Problem to solve: Please output the line containing "Click red delete icon next to history icon" and all lines that follow it in the data below, exactly, with no pictures.

Stored records:
◇ ◇ ◇ ◇

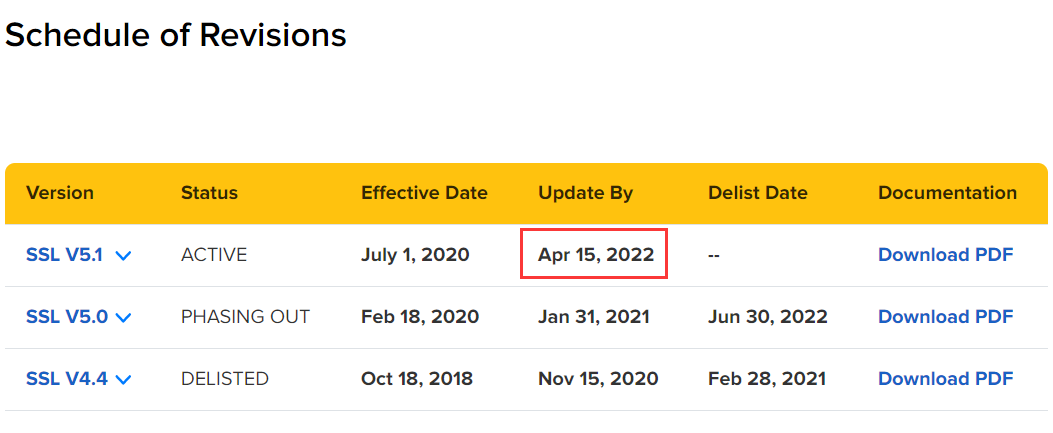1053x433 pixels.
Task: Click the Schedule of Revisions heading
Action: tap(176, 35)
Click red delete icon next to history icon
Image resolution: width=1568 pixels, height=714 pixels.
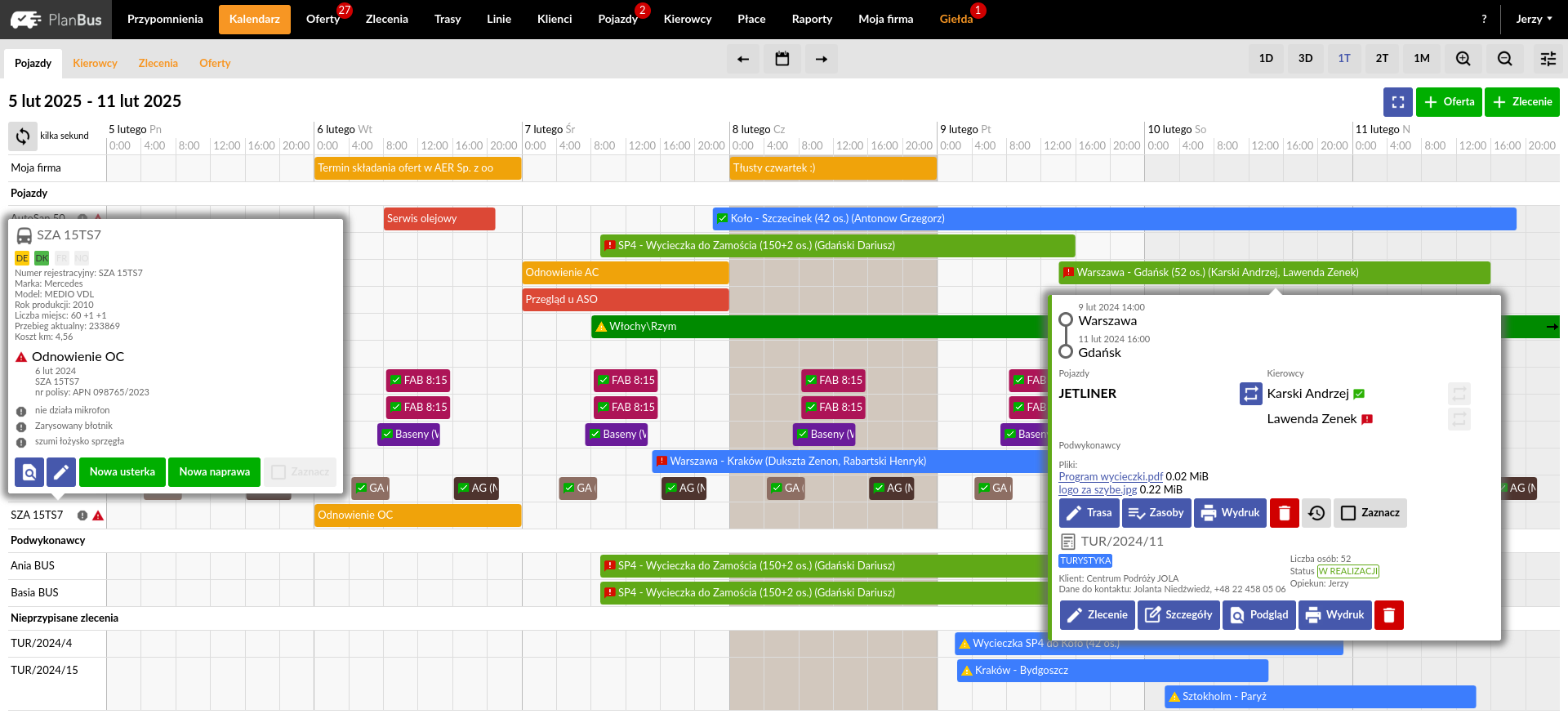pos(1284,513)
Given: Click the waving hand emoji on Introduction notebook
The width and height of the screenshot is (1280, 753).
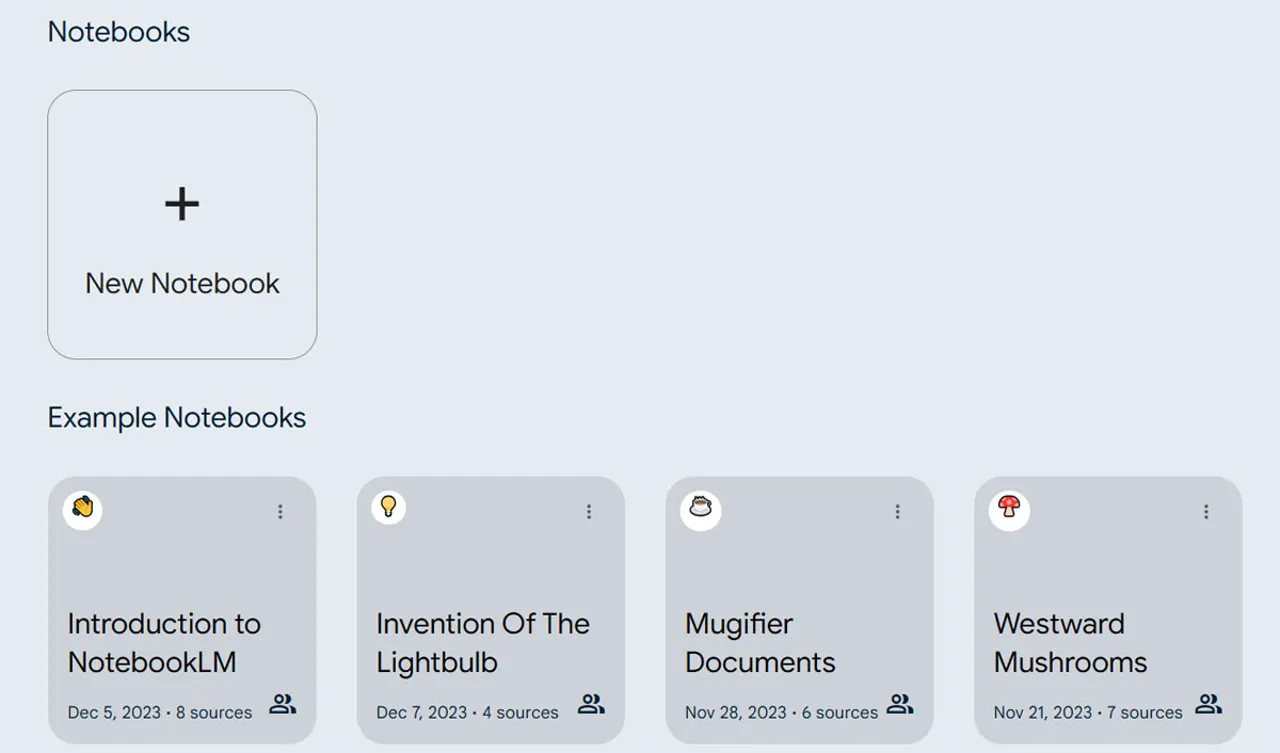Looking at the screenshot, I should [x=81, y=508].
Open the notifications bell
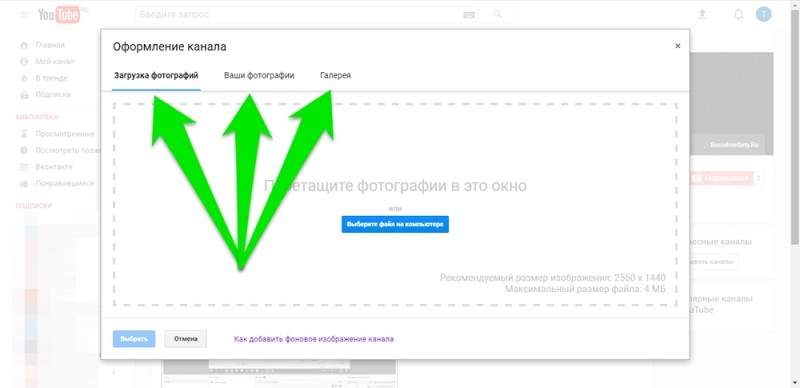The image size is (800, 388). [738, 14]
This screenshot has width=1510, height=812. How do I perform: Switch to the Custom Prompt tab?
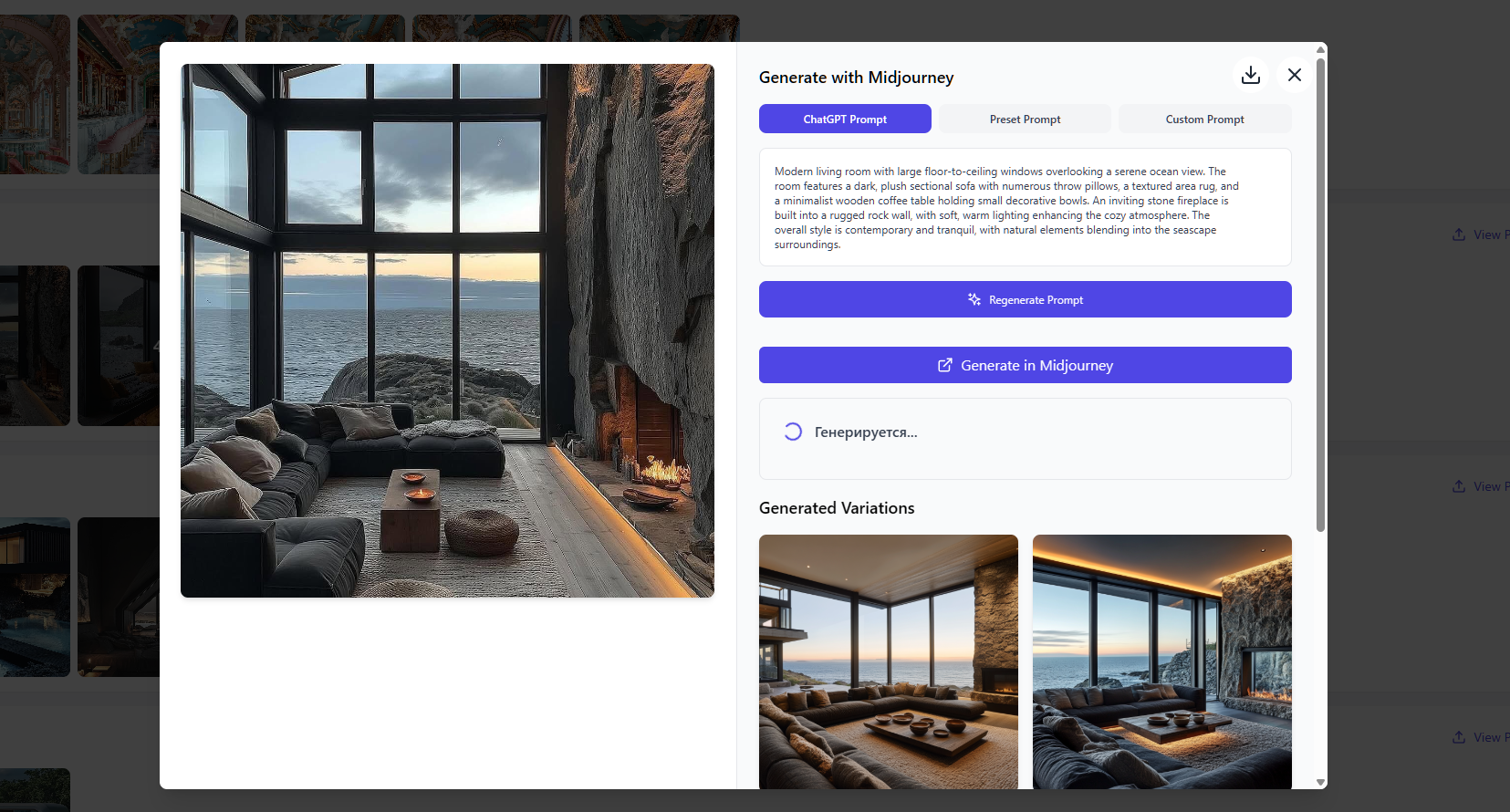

◇ ◇ ◇ ◇

Response area:
Click red delete icon next to history icon
Image resolution: width=1568 pixels, height=714 pixels.
pos(1284,513)
Given: Click the waving hand emoji on Introduction notebook
The width and height of the screenshot is (1280, 753).
Looking at the screenshot, I should [x=81, y=508].
Open the notifications bell
The image size is (800, 388). [738, 14]
This screenshot has width=1510, height=812. How do I perform: Switch to the Custom Prompt tab?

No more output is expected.